9 October 2007 – With England’s cricketers taking a 2-1 lead in the five one-day internationals against Sri Lanka, and the prospect of a thrilling test series starting in December, it is unsurprising for British interest to focus on whether the tsunami-damaged cricket ground at Galle will be ready on time.
Meanwhile Sri Lanka is ravaged by a most uncivil war, in which journalists and journalism are literally caught in the cross fire between political factions. More than 70,000 people have died in the conflict over the last 30 years. The cricket authorities may be convinced that sufficient security arrangements are in place to guarantee that international matches can take place safely, but local journalists have no such assurances.
At least 16 media workers have been killed in the last two years, and death threats against journalists are commonplace. Newspaper offices have been attacked and printing supplies restricted. Delivery drivers have been assassinated and journalists have been ‘disappeared’. Many have fled, especially from the Jaffna area in the north east where the Sri Lanka military, death squads and Tamil militants from the LTTE are active and brook no criticism from anyone engaged in independent journalism.

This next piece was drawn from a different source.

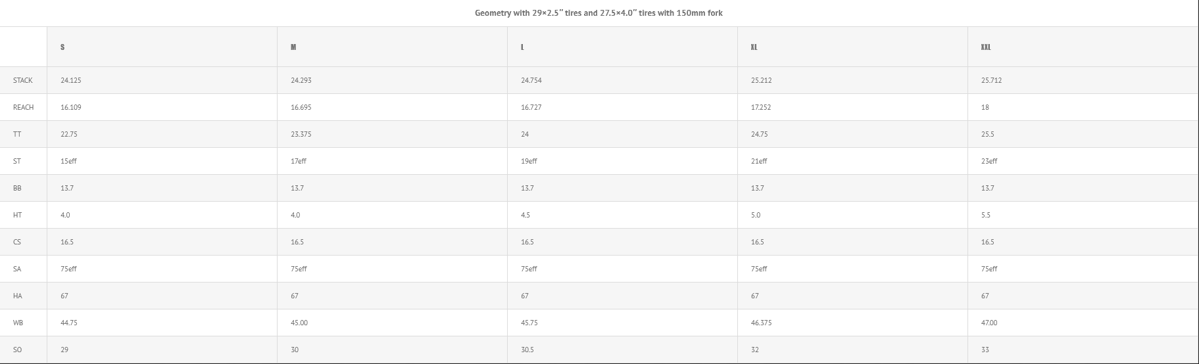Select the reach value 17.252

click(x=761, y=107)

Censorship and coercion restrict the free flow of information, and even foreign journalists are at risk if they get too close to stories either side would prefer not to be covered.

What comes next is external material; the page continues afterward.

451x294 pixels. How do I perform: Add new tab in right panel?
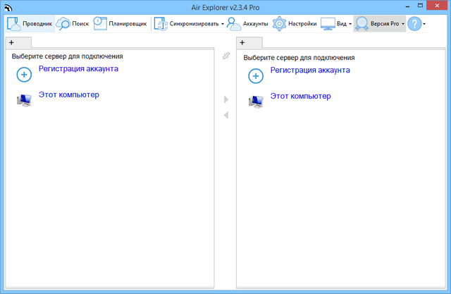(242, 43)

Having worked with journalists in Sri Lanka over the last five years MediaWise is proud to be associated with two events in London this week which will turn the spotlight on the risks they face.
On Wednesday 10 October the Exiled Journalists’ Network is holding its second Press Freedom Forum in the Atlee Room, Portcullis House, Westminster with Colombo-based guest speakers Sunanda Deshapriya of the Sri Lanka Free Media Movement www.freemediasrilanka.org, Tamil News Manager for ABC Radio Network Nadaraja Kuruparan, human rights lawyer Seyed Bazeer from the Sri Lankan Muslim Information Centre in London and Chandana Keerthi Bandara of the BBC Sinhala service. They will be joined by speakers from Amnesty International, Human Rights Watch, the International Press Institute and the World Editors Forum. The event will be chaired by NUJ President Michelle Stanistreet
The following evening Sunanda Deshapriya and Nadaraja Kuruparan will discuss the current human rights situation in Sri Lanka with Prof Sumantra Bose from the London School of Economics, Al Jazeera producer Juliana Ruhfus and BBC radio presenter George Arney at the Frontline Club, Paddington.
We hope these events will receive the media attention they deserve. Recent fact-finding missions to Sri Lanka have highlighted the crisis facing its journalists. Without vocal support from media professionals and concerned citizens outside Sri Lanka, independent journalists there face a future of silence, exile or death.